INSTRUCTIONS FOR THE TASK >>
Show only those lines of the entries where the string "button" is found.

INPUT DATA >>
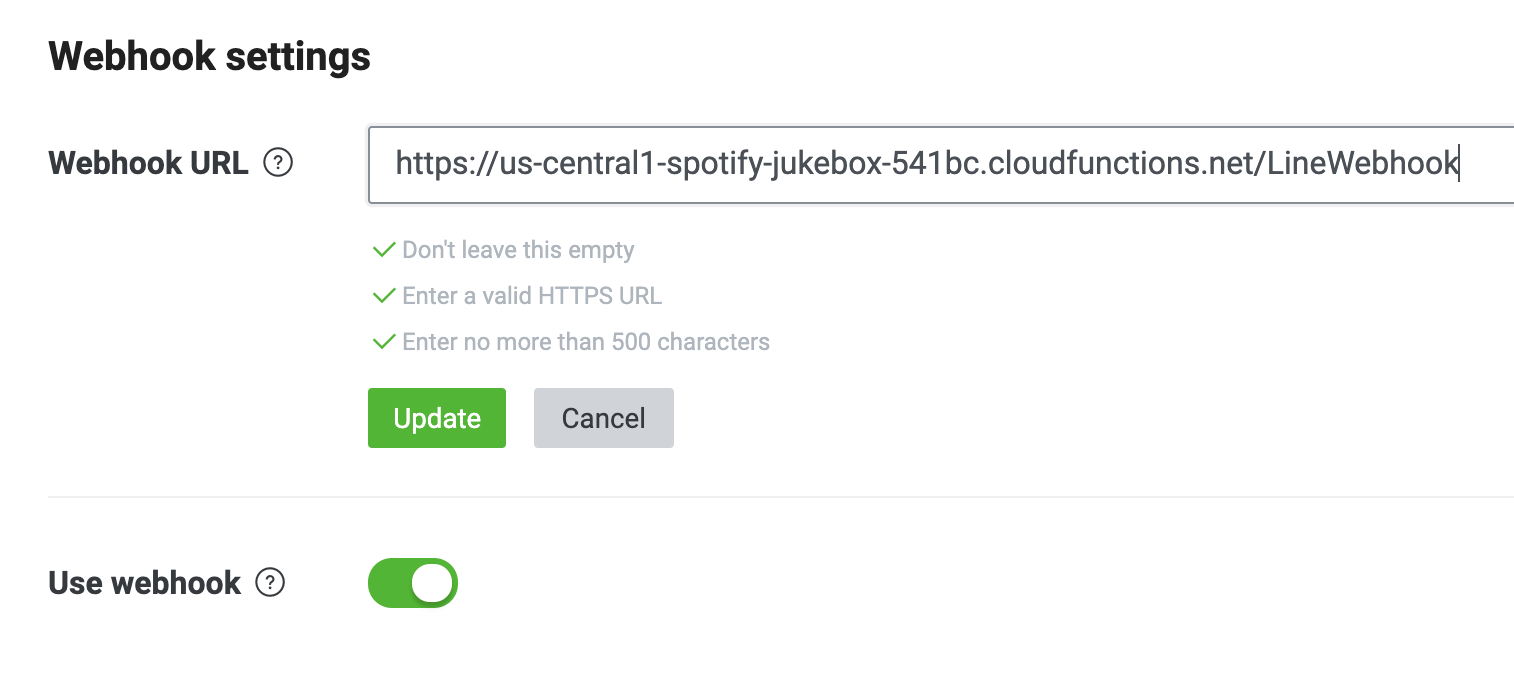
Task: Click the Enter no more than 500 characters message
Action: click(586, 342)
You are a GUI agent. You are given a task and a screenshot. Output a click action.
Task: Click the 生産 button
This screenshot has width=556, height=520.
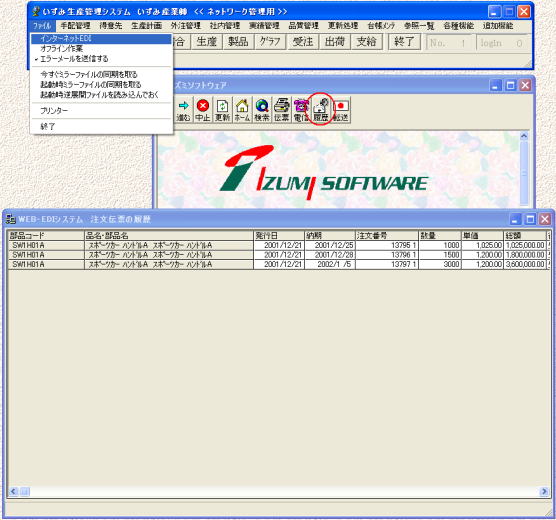click(x=206, y=42)
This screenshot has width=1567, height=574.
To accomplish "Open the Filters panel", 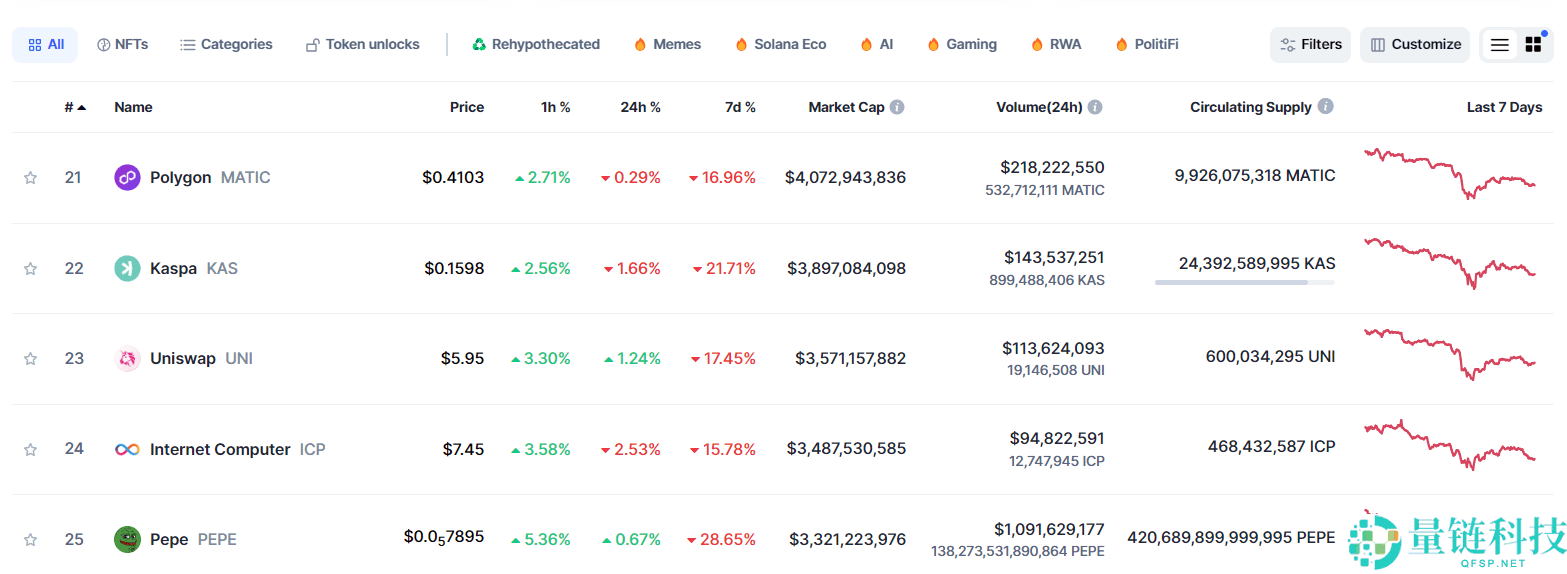I will coord(1310,45).
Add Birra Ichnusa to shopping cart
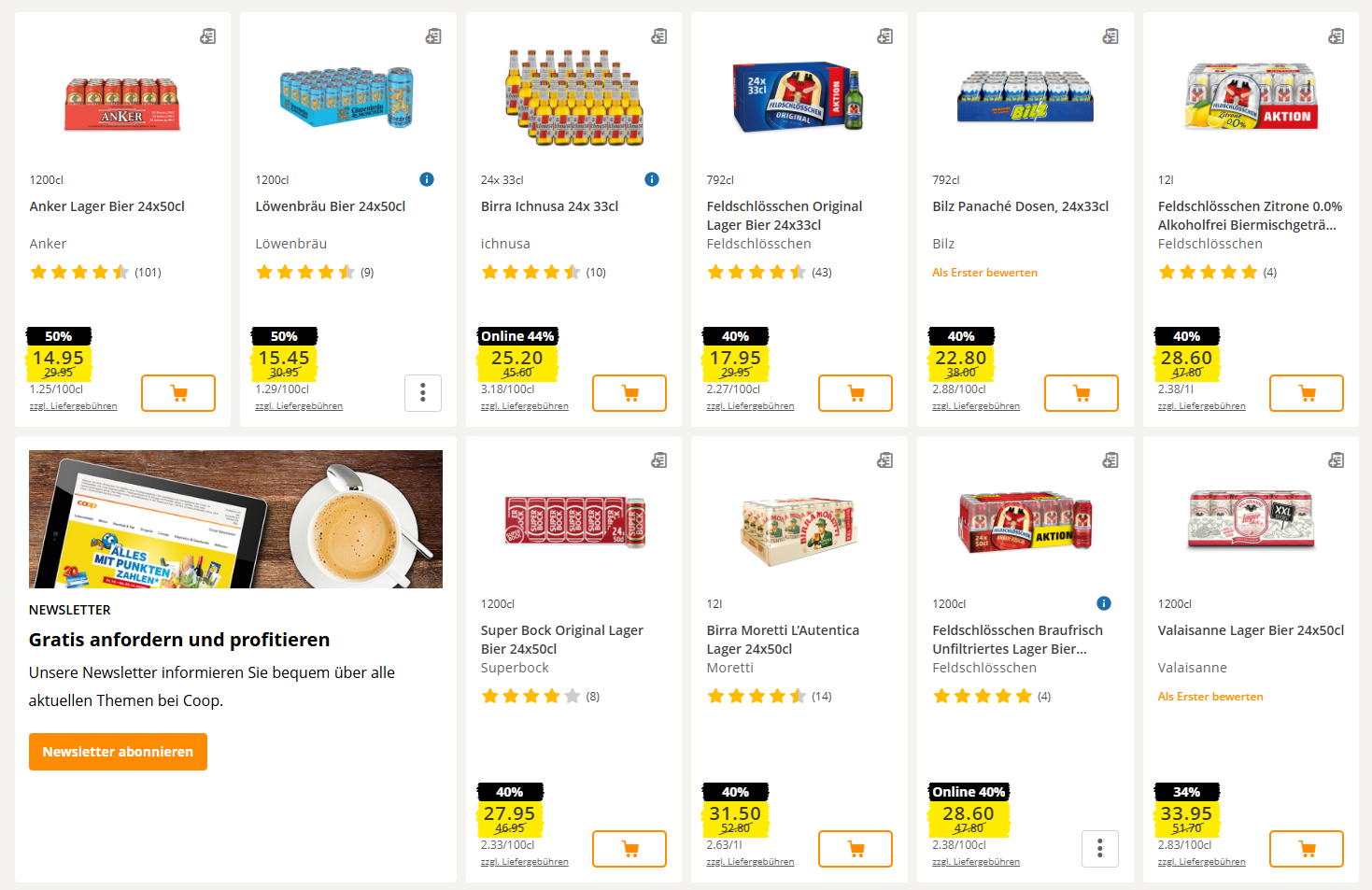Image resolution: width=1372 pixels, height=890 pixels. pos(629,393)
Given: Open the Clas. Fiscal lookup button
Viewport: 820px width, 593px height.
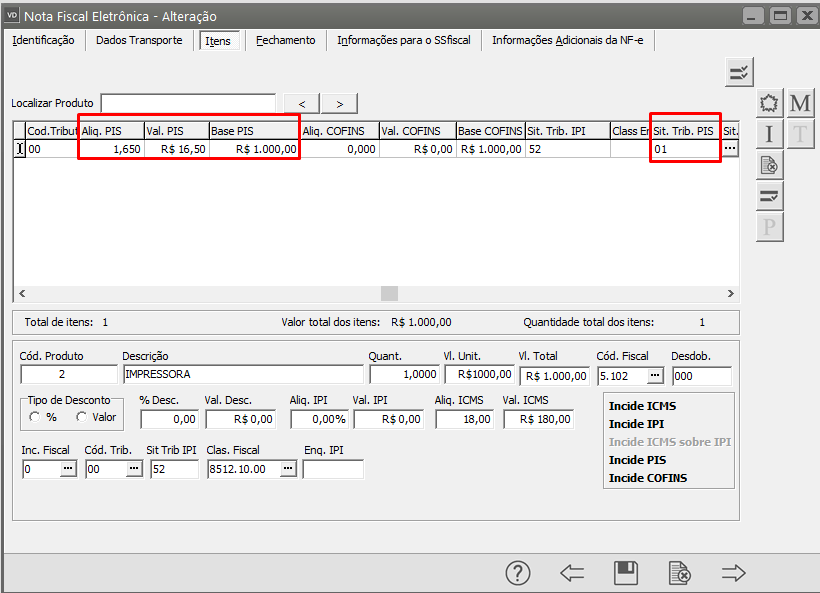Looking at the screenshot, I should tap(287, 469).
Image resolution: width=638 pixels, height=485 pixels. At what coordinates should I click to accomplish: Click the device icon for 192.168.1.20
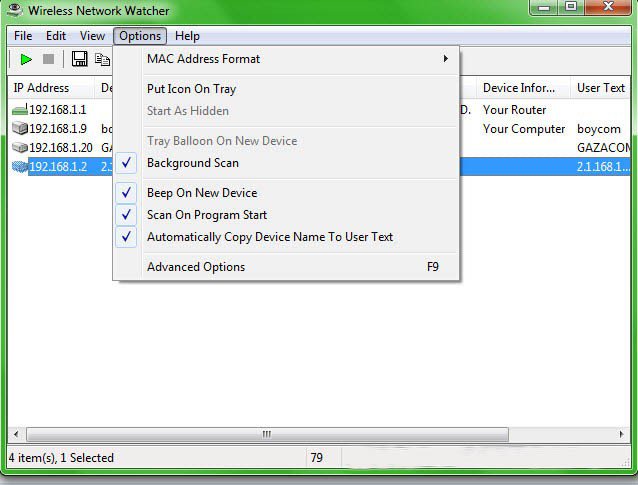tap(19, 148)
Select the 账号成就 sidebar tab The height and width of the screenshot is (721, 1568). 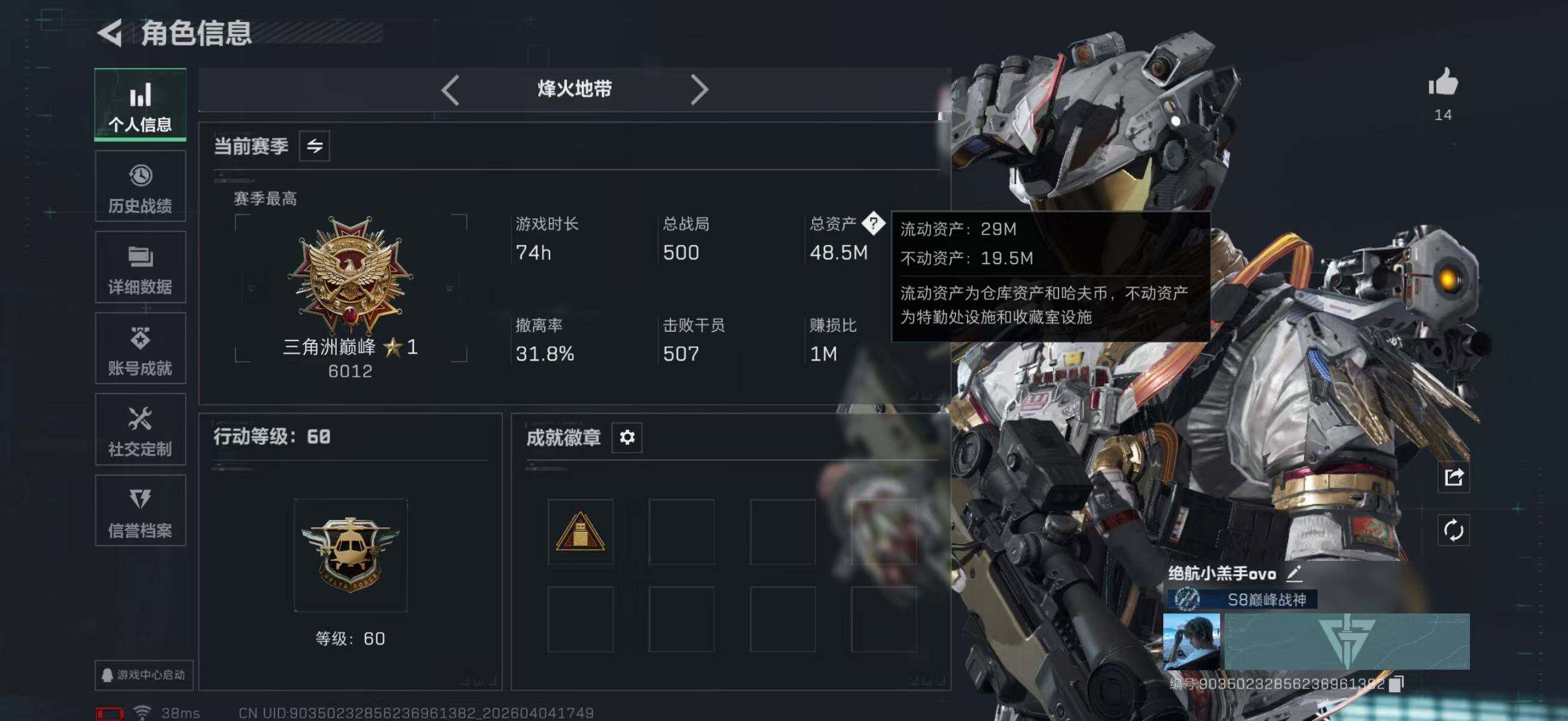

EXERCISE OUTPUT >>
Task: Click the 生産 button
Given: Open the Clas. Fiscal lookup button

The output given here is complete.